I'm not exactly sure where you are with this material, so I figure I'd at least show you how to get the solution and maybe you can work though it at your own pace.
sorry i'm lost..how will the quadratic formula help?
maybe it was unnecessary to change to U, I hope that didn't confuse you. U=cosx in this case. So we're solving for cosx. The quadratic formula will end up giving us a special angle.
A value that corresponds to one of the special angles i mean*
\[\large \cos x = \frac{ 4\sqrt2 \pm \sqrt{(4\sqrt2)^2-4(4)(2)} }{ 2(4) }\] \[\large \cos x = \frac{ 4\sqrt2 \pm \sqrt{32-32} }{ 8 }\]\[\large \cos x = \frac{\sqrt2}{2}\]
It's kinda tricky to get there, but see what we did? :O We got a nice number that refers back to one of our reference angles.
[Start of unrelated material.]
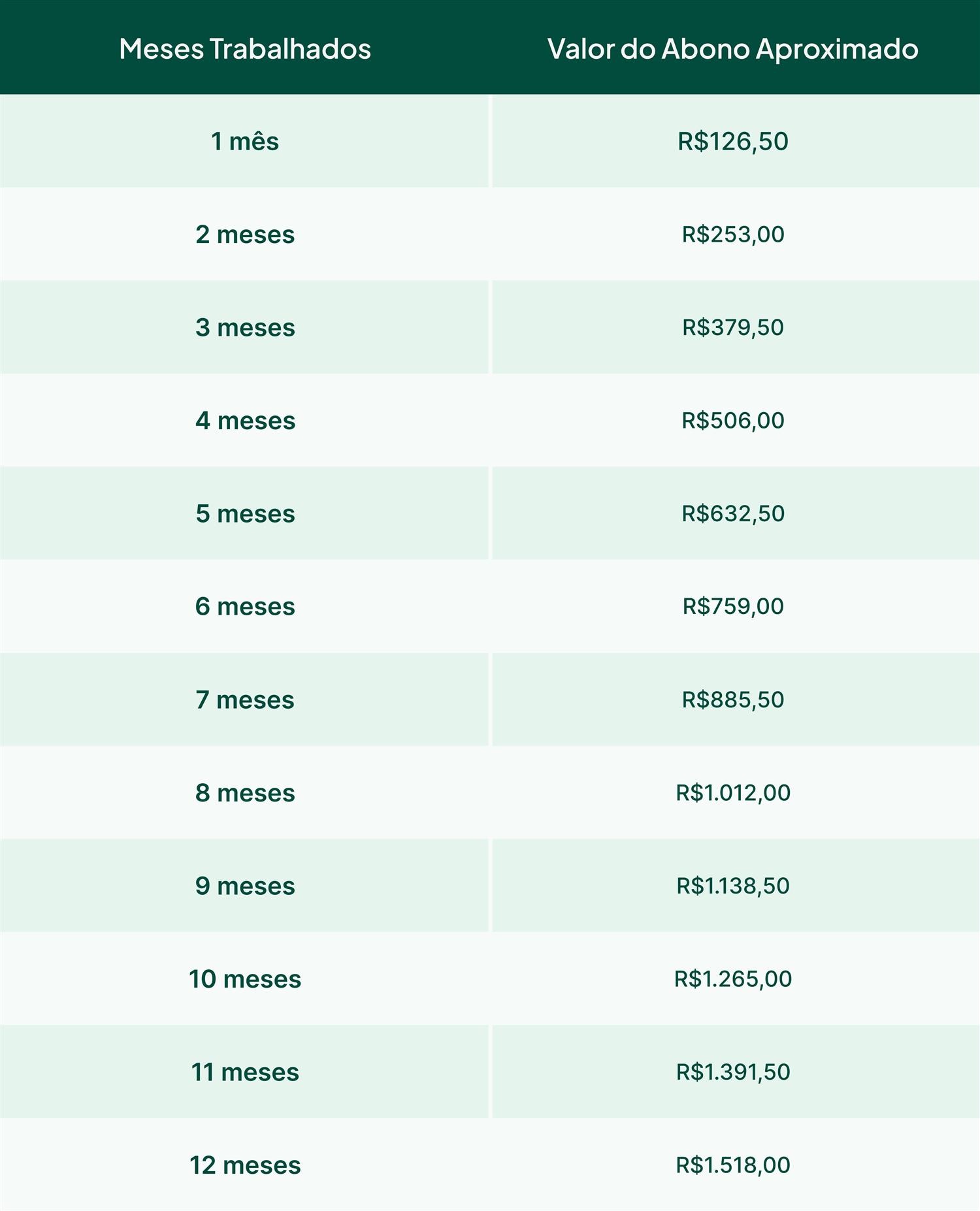Select the "9 meses" cell
The height and width of the screenshot is (1211, 980).
pos(245,886)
zep answers are these a. 3π/4, 7π/4 b. π/4, 7π/4 c. π/4, 5π/4 d. 3π/4, 5π/4 help me to see this??
So cos x is a POSITIVE sqrt(2)/2 at ... pi/4.. andddd... anyone remember the other one? :D
thanks!!!! you guys are awesome!!! :D
zep that was what I was doing with the unit circle.
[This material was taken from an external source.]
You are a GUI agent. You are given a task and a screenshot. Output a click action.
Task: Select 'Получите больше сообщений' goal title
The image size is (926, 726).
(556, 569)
If there is a simpler way to get through this problem, then I apologize :D But this is how I remember doing it. As mentioned before, you can always try plugging your options into your initial equation and see which ones give you 0 :O
no I think thanks for the help zep I am sorry I guess I am still rusty llittle forgive me Kenndy
no worries..all help was appreciated!